What is it?
Post Traumatic Stress Disorder (PTSD) is an anxiety disorder that arises after the patient experiences a traumatic event. It is commonly seen in war veterans and victims of assault. When faced with stress the brain naturally releases adrenaline and goes into fight or flight mode. This is a very helpful and sometimes life saving response when under the right circumstances. However, with PTSD the brain experiences the "fight or flight" response when there is no danger to the person. A common example of this can be seen during the New Years and Fourth of July when fireworks are a common occurrence. For some war veterans the sound of fireworks going off will trigger a PTSD episode because the sounds they hear resemble that of gunfire or IED explosions. During their episode, they go into a fight or flight response despite being in no actual danger. This means that their body will release adrenaline to increase the heart and respiration rate and non vital functions - like the digestive system - will temporarily cease so that the greatest amount of Oxygen and nutrients can be delivered to the heart, lungs, brain, and skeletal muscle. Along with the temporary changes, the patient's hippocampus (memory center) will decrease in size while their amygdala (emotion center) will become more active than what is considered normal.
What are the symptoms?
There are four different categories that the symptoms of Post Traumatic Stress Disorder may fall under.
- Intrusive Memories: Intrusive memories are memories that occur at random times and are not pleasant. They can come in the form of flashbacks or nightmares and they make the patient feel as though the events occurring in the memory are currently happening, causing unnecessary stress.
- Avoidance: Avoidance happens when the patient begins to avoid certain situations that may cause anxiety. For some this means avoiding large crowds, being alone, or even avoiding cars. This can quickly become problematic as it interferes with the patient's day to day life activities.
- Negative Changes in Thinking or Mood: Often times with PTSD, the patient will begin to act either aggressively or seem to be in a depressed state. The aggression will typically occur when they are having an episode as they feel it is part of survival. The depressed state is not something everyone with PTSD will experience, and may be an indicator of depression rather than just Post Traumatic Stress Disorder.
- Changes in Physical and Emotional Reactions: Along with changes in thinking or mood, when faced with a stressful situation a sufferer of PTSD may act differently than they did before the trauma. This change will vary with each individual person but can range from becoming enraged and violent to scared and running away from the stress.

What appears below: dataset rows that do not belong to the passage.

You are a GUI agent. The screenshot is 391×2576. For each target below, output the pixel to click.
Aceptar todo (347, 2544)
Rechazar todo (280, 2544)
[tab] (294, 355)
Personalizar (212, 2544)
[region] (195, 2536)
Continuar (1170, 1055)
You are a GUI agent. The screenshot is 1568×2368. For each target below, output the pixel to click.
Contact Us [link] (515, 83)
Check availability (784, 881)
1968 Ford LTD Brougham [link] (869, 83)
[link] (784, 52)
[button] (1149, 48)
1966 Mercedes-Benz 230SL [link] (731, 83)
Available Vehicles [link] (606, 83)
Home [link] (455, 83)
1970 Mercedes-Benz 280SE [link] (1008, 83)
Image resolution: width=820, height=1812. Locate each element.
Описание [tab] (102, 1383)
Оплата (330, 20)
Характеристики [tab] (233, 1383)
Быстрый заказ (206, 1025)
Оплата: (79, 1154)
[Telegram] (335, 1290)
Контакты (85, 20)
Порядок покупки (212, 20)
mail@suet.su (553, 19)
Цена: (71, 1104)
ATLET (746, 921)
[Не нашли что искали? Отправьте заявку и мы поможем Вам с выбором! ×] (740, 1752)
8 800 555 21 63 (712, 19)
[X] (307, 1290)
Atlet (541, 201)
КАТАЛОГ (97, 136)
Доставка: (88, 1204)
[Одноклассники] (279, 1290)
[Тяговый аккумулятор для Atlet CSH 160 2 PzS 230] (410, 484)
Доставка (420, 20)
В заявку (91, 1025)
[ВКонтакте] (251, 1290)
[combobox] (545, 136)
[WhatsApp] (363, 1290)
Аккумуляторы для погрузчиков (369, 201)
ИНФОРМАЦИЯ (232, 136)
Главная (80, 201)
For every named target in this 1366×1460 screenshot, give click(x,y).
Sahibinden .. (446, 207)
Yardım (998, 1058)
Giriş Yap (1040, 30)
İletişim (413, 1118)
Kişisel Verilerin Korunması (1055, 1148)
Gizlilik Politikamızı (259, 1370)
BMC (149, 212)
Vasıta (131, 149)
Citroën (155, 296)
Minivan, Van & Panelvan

Post Traumatic Stress Disorder is a reaction to experiencing a traumatic event. For something to be considered traumatic, it must be an event involving actual or threatened death, serious injury, or sexual violation. It is caused by a combination of experiences, genetic predisposition to anxiety disorders, the patient's temperament, and the way they are able to regulate and handle stress. Not everyone who goes through a traumatic experience will develop PTSD.
Typically, treatment for Post Traumatic Stress Disorder will be a mixture of both medications and therapy. Exact medications will vary on a case by case basis as each patient has their own needs, but they are generally prescribed antidepressants, anti anxieties, and occasionally Prozosin will be added to the mix if the patient also suffers from nightmares/night terrors as a result of the PTSD. There are 3 types of therapy that is usually used in the treatment of Post Traumatic Stress Disorder and they are:
- Cognitive Therapy: In this therapy, the patient and their psychiatrist will get together and talk through the emotions of the patient in the hopes of allowing the patient to understand why what is happening is happening. This allows for the patient and doctor to identify the causes and gives the patient coping techniques for times of extreme stress.
- Exposure Therapy: Exposure therapy slowly introduces the patient to situations that trigger their PTSD episodes, and at the same time the psychiatrist will be there to introduce coping mechanisms and remind the patient that they are safe and will not be harmed. Over time, if done correctly, the patient will be able to be completely exposed to their stressor without it inducing panic.
- Eye Movement Desensitization and Reprocessing (EMDR): EMDR is a relatively new therapy that uses the bodies natural ways of calming down to make a stressful event less so. The therapist will sit with the patient and have the patient follow their fingers as they talk through their traumatic event. This causes them to look in multiple directions which prevents them from going back and reliving the event, as their brain must constantly translate the impulses it is receiving as a result of looking around. This desensitizes the patient to the event, allowing for future recall to be less stressful.
What is it like to live with PTSD?
Each person who has PTSD will experience it in a different way as what works for them will not work for everyone. However it is often difficult for the patient until they have gotten control over their symptoms. To read more about living with Post Traumatic Stress Disorder from those who have been diagnosed, please click the link below.
Although those suffering with PTSD may feel a sense of helplessness, it is important to be there and remind them that they are more than their disorder. If you or someone you know suffers from PTSD please do not be afraid to reach out to your local health care practitioner to receive help.